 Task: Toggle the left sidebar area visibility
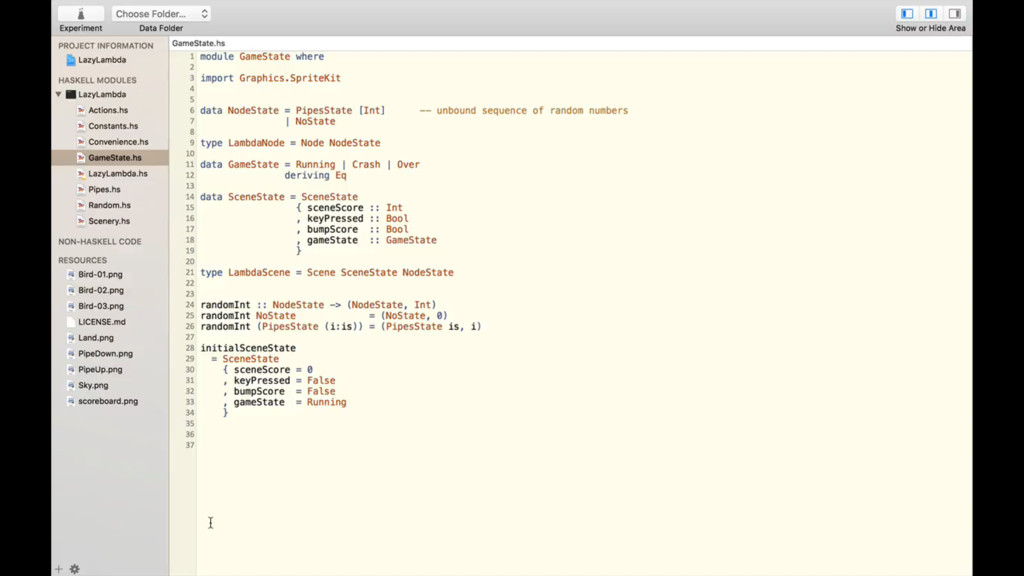click(908, 12)
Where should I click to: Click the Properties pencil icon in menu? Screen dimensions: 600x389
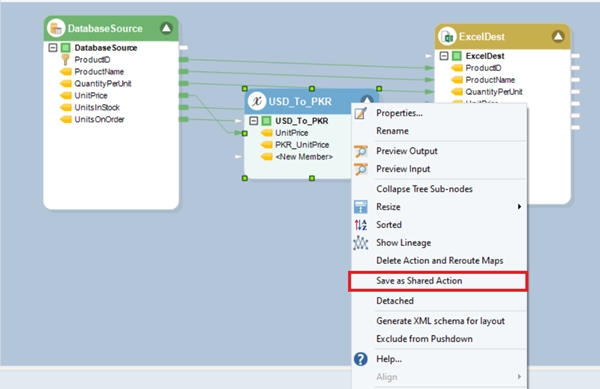point(360,113)
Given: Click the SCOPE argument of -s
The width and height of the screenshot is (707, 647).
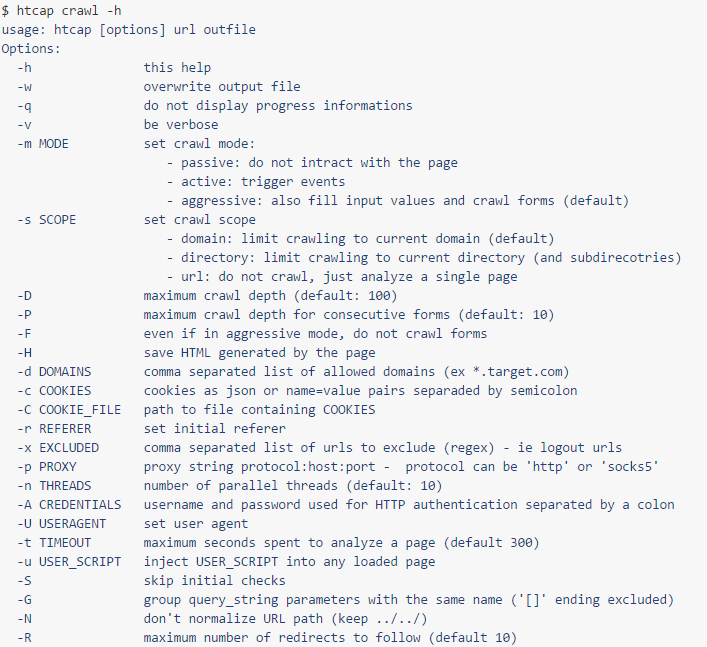Looking at the screenshot, I should 56,219.
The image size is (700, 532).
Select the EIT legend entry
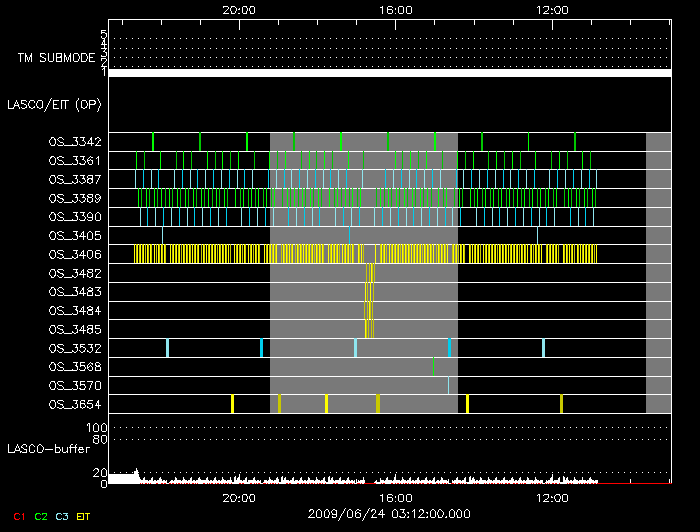click(x=84, y=516)
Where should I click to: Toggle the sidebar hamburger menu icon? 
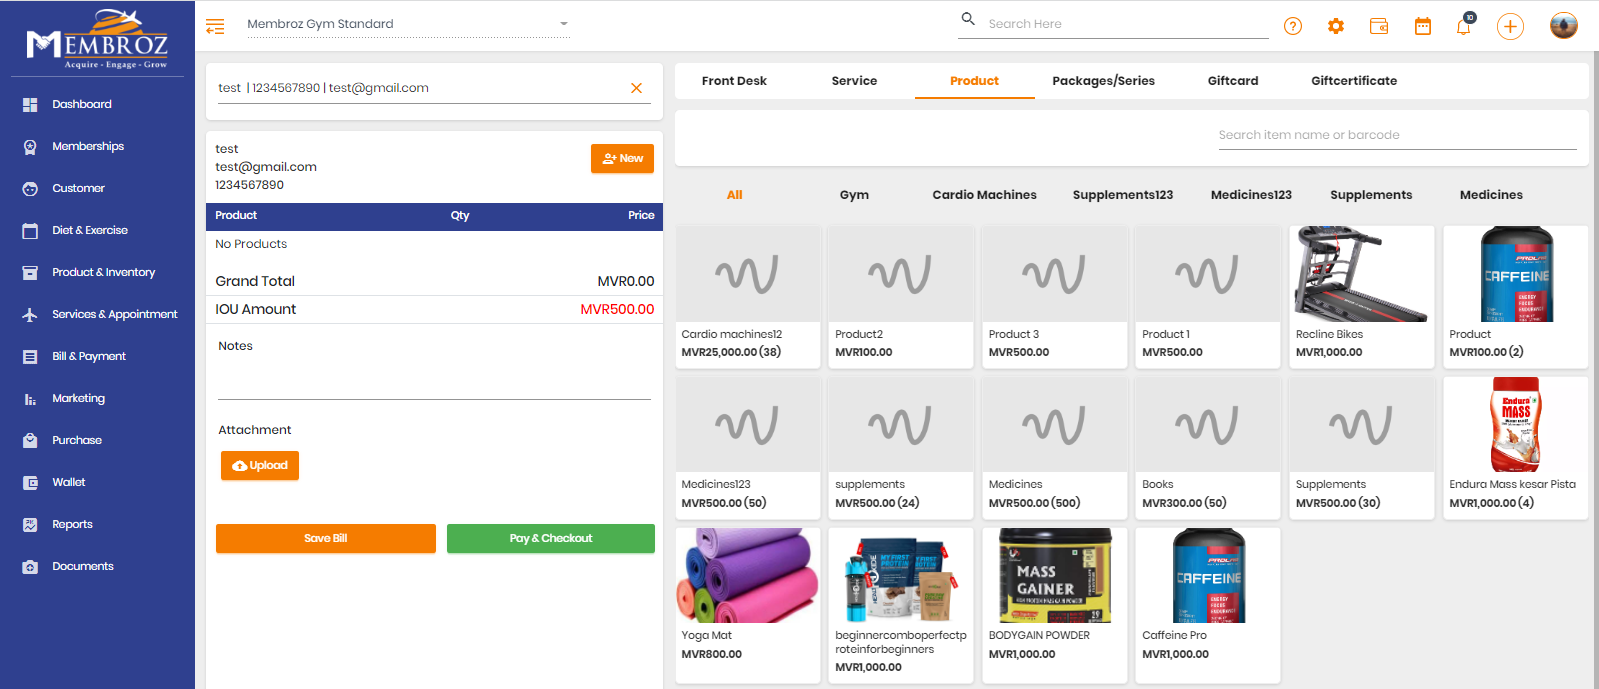tap(215, 27)
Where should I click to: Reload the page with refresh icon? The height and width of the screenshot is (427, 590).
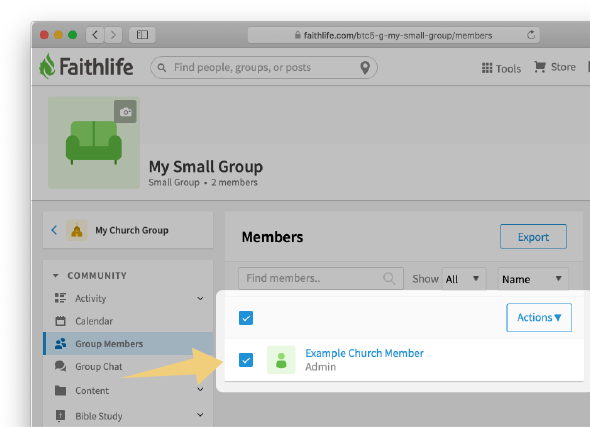point(531,35)
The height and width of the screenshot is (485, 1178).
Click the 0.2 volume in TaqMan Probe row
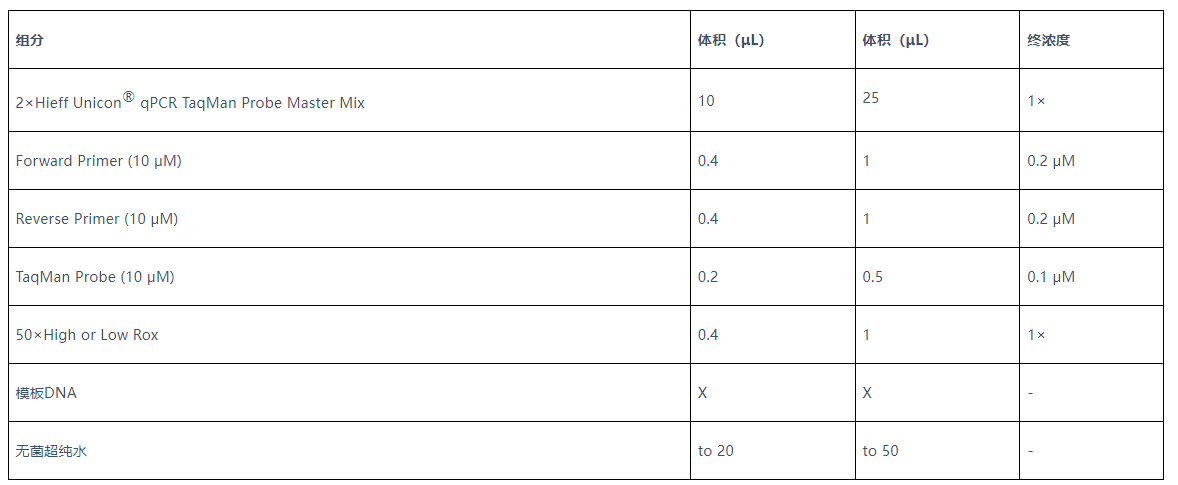coord(708,277)
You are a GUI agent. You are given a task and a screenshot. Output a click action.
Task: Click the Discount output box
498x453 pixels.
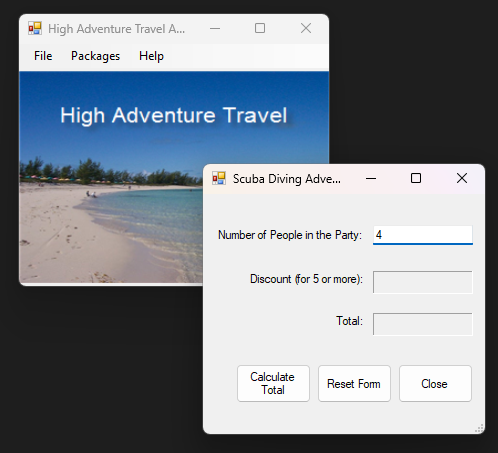[x=423, y=282]
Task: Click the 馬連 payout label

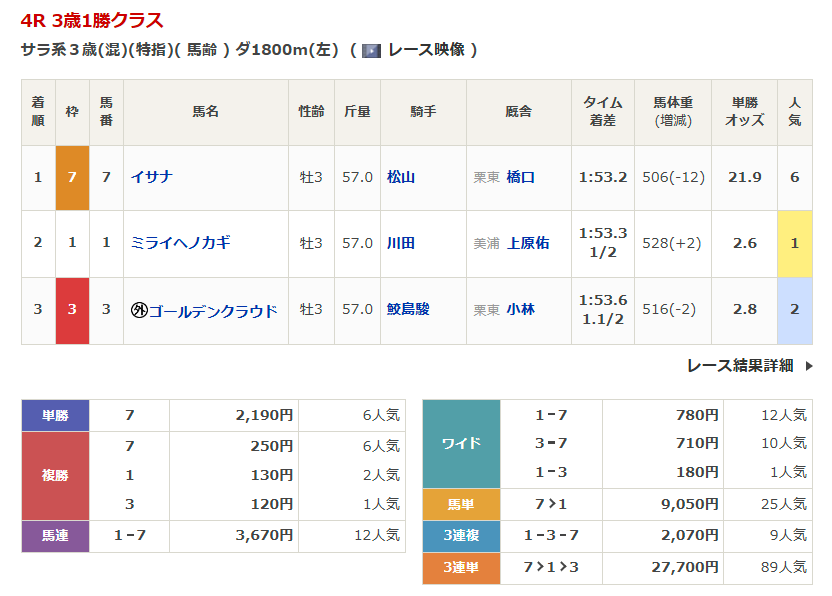Action: coord(55,536)
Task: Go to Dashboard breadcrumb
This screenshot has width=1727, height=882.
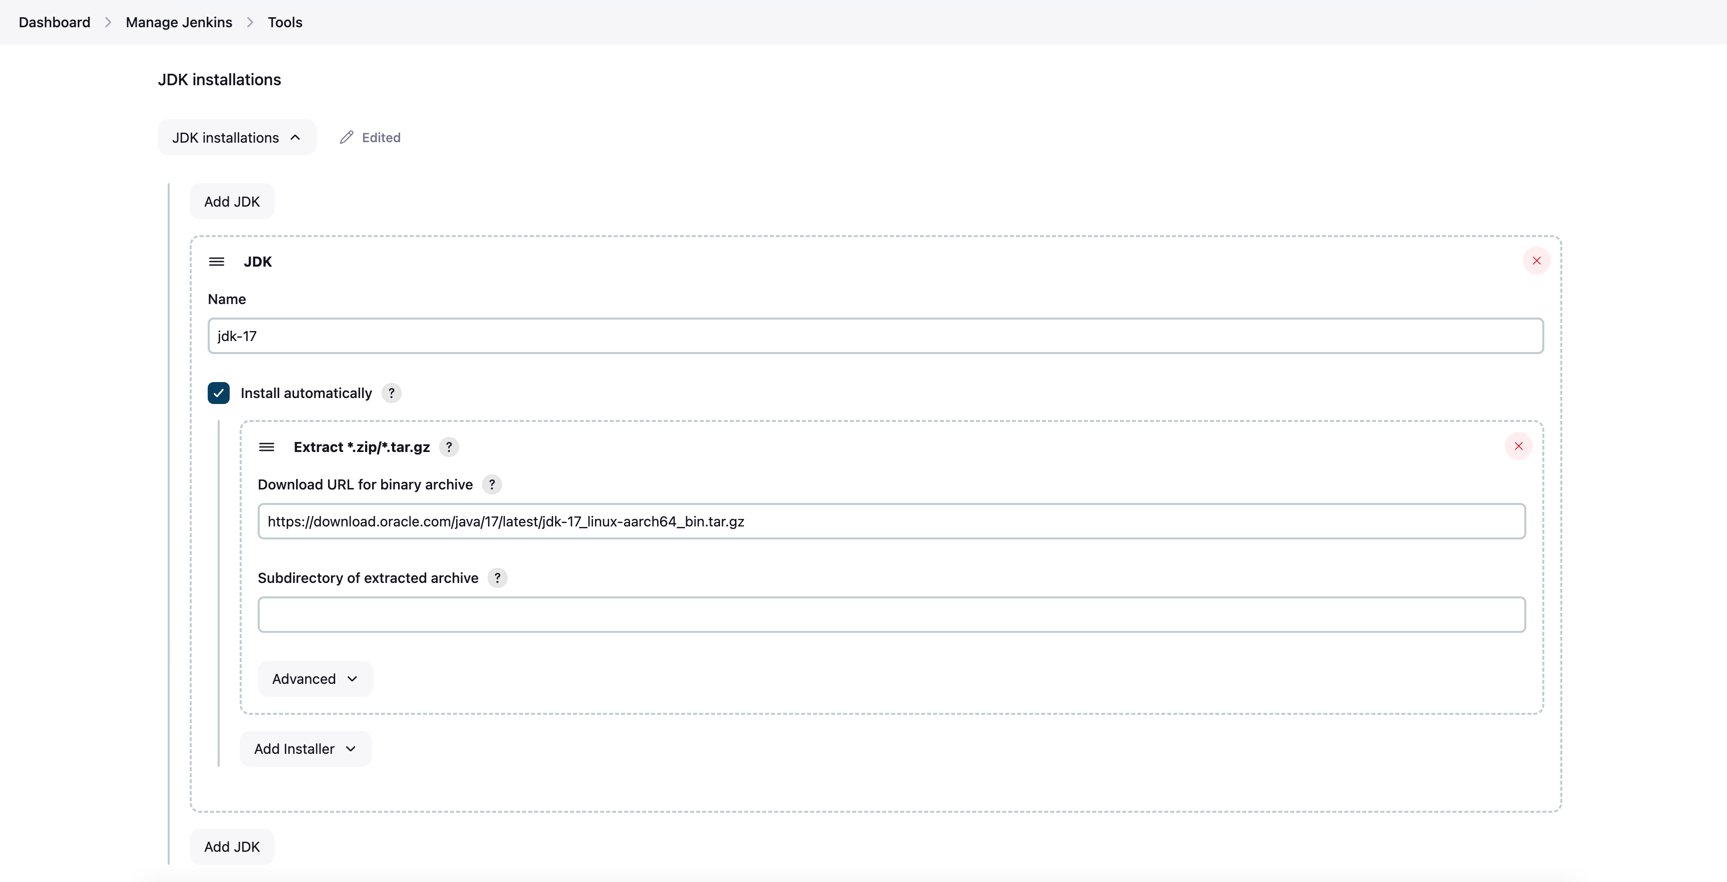Action: click(x=55, y=22)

#####

• _Task goal_: Please restate the lines above exactly, starting at the first line of the data and stopping at the line containing "Given: Click the SCOPE argument of -s", which is included. Omit pictures.

• _Problem solution_:
 Task: Toggle the left sidebar area visibility
click(908, 12)
Where should I click to: Click the Properties pencil icon in menu? Screen dimensions: 600x389
point(360,113)
Given: Click the SCOPE argument of -s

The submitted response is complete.